De una vieja dama indigna
Aurelia Vélez quedó sola y rica. Entonces se fue a Europa, y no volvió definitivamente hasta veinte años después. Es probable que, de regreso, haya visitado y mirado de soslayo, no sin ironía, la estatua de Sarmiento en Palermo, y es seguro que habrá hojeado la biografía de Lugones, en la que brilla por su ausencia. No le habrá importado demasiado. Había vivido mucho, y acaso apostara más al olvido que a una memoria torpe o malintencionada. Murió a los 88 años, en 1924. Como hubiera especulado Borges, con esa vieja dama indigna que pese a todo recibió la típica, adocenada necrológica de la dama patricia, morían muchas cosas más.

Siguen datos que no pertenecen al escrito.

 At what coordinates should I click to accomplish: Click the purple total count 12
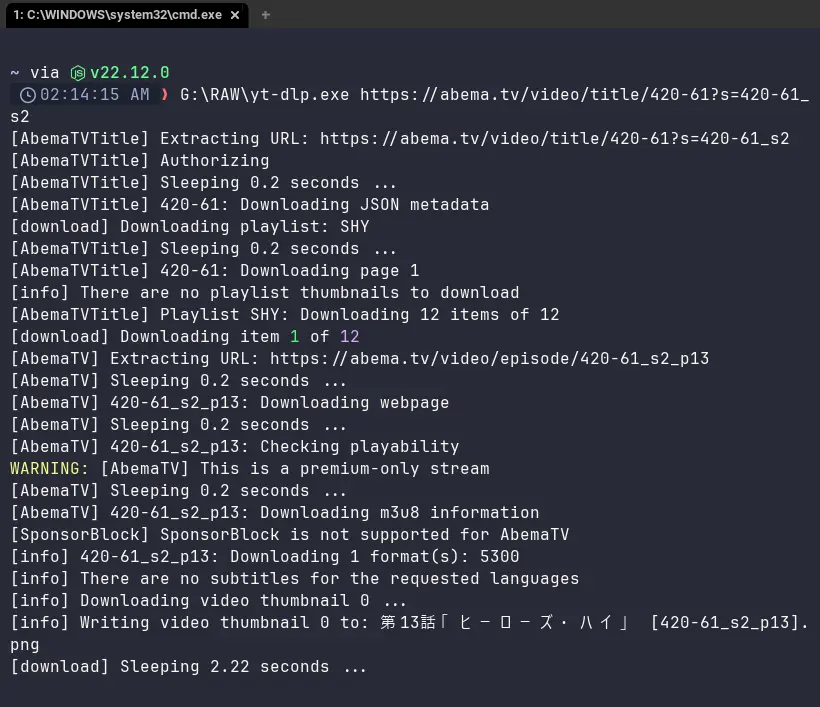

Esa mujer había nacido y crecido en una aldea con calles de barro y moría en otra ciudad, en otro mundo: la Buenos Aires de Marcelo T. de Alvear, ya con subte, cines y fútbol para "los últimos porteños felices". Llegó demasiado temprano para los duros códigos de la primera; demasiado tarde para aprovechar la segunda.
Como el del hombre del que se llevaba las últimas imágenes íntimas, el suyo había sido también, a su manera, un raro destino sudamericano.